• Requirement: Output the entries below so that they read exactly as they do now.
(Beginning of Supplied entries)
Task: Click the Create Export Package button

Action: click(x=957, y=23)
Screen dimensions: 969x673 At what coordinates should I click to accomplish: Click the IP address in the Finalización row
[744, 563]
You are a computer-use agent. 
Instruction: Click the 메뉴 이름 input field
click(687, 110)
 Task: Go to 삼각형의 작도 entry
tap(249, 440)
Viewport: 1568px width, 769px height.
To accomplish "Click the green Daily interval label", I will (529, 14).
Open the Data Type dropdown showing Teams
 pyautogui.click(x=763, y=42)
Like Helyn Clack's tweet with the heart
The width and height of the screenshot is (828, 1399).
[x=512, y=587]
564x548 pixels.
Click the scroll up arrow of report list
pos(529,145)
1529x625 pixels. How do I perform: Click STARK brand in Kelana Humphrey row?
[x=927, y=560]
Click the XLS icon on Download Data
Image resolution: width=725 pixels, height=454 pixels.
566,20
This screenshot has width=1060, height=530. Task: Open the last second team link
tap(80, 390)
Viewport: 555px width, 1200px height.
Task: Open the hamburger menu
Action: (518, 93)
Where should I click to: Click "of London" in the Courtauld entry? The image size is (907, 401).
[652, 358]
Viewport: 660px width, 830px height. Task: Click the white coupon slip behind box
(End of Supplied entries)
• Expected answer:
Task: Click the Create Export Package button

Action: click(x=957, y=23)
Screen dimensions: 969x673 At what coordinates should I click to accomplish: Click the IP address in the Finalización row
[744, 563]
You are a computer-use agent. 
Instruction: Click the 메뉴 이름 input field
click(687, 110)
 Task: Go to 삼각형의 작도 entry
tap(249, 440)
Viewport: 1568px width, 769px height.
To accomplish "Click the green Daily interval label", I will (529, 14).
Open the Data Type dropdown showing Teams
 pyautogui.click(x=763, y=42)
Like Helyn Clack's tweet with the heart
The width and height of the screenshot is (828, 1399).
[x=512, y=587]
564x548 pixels.
Click the scroll up arrow of report list
pos(529,145)
1529x625 pixels. How do I perform: Click STARK brand in Kelana Humphrey row?
[x=927, y=560]
Click the XLS icon on Download Data
Image resolution: width=725 pixels, height=454 pixels.
566,20
This screenshot has width=1060, height=530. Task: Open the last second team link
tap(80, 390)
Viewport: 555px width, 1200px height.
Task: Open the hamburger menu
Action: (518, 93)
Where should I click to: Click "of London" in the Courtauld entry? The image size is (907, 401).
[652, 358]
Viewport: 660px width, 830px height. Task: Click the white coupon slip behind box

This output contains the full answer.